- Extrait du document
- - -
Le système de prévention des difficultés des entreprises OHADA n'est pas favorable à l'intervention des organes extérieurs à l'entreprise. Le législateur OHADA semble ainsi faire sienne la tradition du droit français des sociétés qui n'admettait pas un contrôle externe de la gestion96(*). Pourtant, le droit des sociétés est en pleine évolution et il serait temps pour le législateur de prendre conscience de la nécessité d'un accroissement de l'interventionnisme économique afin de favoriser la prévention des difficultés. Pour ce faire, il sera nécessaire de confier à certaines conditions un pouvoir de détection aux autorités judiciaires que sont notamment le président du tribunal compétent (A) et le ministère public (B).

A- L'alerte par le Président du Tribunal compétent.
- - -
- Données extraites
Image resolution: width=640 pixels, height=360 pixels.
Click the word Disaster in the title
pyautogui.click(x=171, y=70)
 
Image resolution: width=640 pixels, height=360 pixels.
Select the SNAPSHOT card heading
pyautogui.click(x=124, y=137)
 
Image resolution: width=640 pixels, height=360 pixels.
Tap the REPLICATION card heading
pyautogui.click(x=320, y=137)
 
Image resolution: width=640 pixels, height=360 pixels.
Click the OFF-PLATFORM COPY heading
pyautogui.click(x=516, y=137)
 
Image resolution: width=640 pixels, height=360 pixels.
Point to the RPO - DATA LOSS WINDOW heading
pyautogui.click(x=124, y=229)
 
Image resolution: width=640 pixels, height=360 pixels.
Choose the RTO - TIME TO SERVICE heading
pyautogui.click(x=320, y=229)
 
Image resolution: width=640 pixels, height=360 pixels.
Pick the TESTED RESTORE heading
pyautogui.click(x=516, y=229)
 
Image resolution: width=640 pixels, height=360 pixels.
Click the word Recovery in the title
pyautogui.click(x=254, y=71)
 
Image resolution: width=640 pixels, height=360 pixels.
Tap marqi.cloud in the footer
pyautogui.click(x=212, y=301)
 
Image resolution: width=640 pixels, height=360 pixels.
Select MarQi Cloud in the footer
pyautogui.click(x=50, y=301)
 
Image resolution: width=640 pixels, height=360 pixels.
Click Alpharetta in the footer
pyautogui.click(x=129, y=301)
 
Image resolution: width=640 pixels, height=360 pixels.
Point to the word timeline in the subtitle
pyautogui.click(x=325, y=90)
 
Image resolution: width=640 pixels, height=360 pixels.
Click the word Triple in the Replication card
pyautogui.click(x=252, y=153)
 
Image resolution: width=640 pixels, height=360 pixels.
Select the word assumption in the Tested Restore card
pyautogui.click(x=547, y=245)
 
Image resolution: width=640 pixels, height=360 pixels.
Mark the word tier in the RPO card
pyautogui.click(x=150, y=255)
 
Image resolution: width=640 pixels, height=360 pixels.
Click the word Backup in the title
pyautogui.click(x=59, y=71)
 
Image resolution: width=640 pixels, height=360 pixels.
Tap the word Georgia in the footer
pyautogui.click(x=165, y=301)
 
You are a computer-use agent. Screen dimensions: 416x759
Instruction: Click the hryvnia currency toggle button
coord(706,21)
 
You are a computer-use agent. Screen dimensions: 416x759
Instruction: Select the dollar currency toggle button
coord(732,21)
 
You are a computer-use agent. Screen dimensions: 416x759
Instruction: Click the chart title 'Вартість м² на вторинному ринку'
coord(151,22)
- - -
- Travail à faire
• 1. Traduisez en anglais la phrase suivante de l'extrait sur la prévention des difficultés des entreprises : « Le système de prévention des difficultés des entreprises OHADA n'est pas favorable à l'intervention des organes extérieurs à l'entreprise. »
• 2. Reprenez mot pour mot le passage de l'extrait sur la prévention des difficultés des entreprises, en partant de « Le système de » et en allant jusqu'à « ministère public (B). ».
Ce matériel est tiré d'une autre source.

- Solutions par tâche
• 1. The OHADA system for preventing business difficulties does not favor the intervention of bodies outside the company.

• 2.
Le système de prévention des difficultés des entreprises OHADA n'est pas favorable à l'intervention des organes extérieurs à l'entreprise. Le législateur OHADA semble ainsi faire sienne la tradition du droit français des sociétés qui n'admettait pas un contrôle externe de la gestion96(*). Pourtant, le droit des sociétés est en pleine évolution et il serait temps pour le législateur de prendre conscience de la nécessité d'un accroissement de l'interventionnisme économique afin de favoriser la prévention des difficultés. Pour ce faire, il sera nécessaire de confier à certaines conditions un pouvoir de détection aux autorités judiciaires que sont notamment le président du tribunal compétent (A) et le ministère public (B).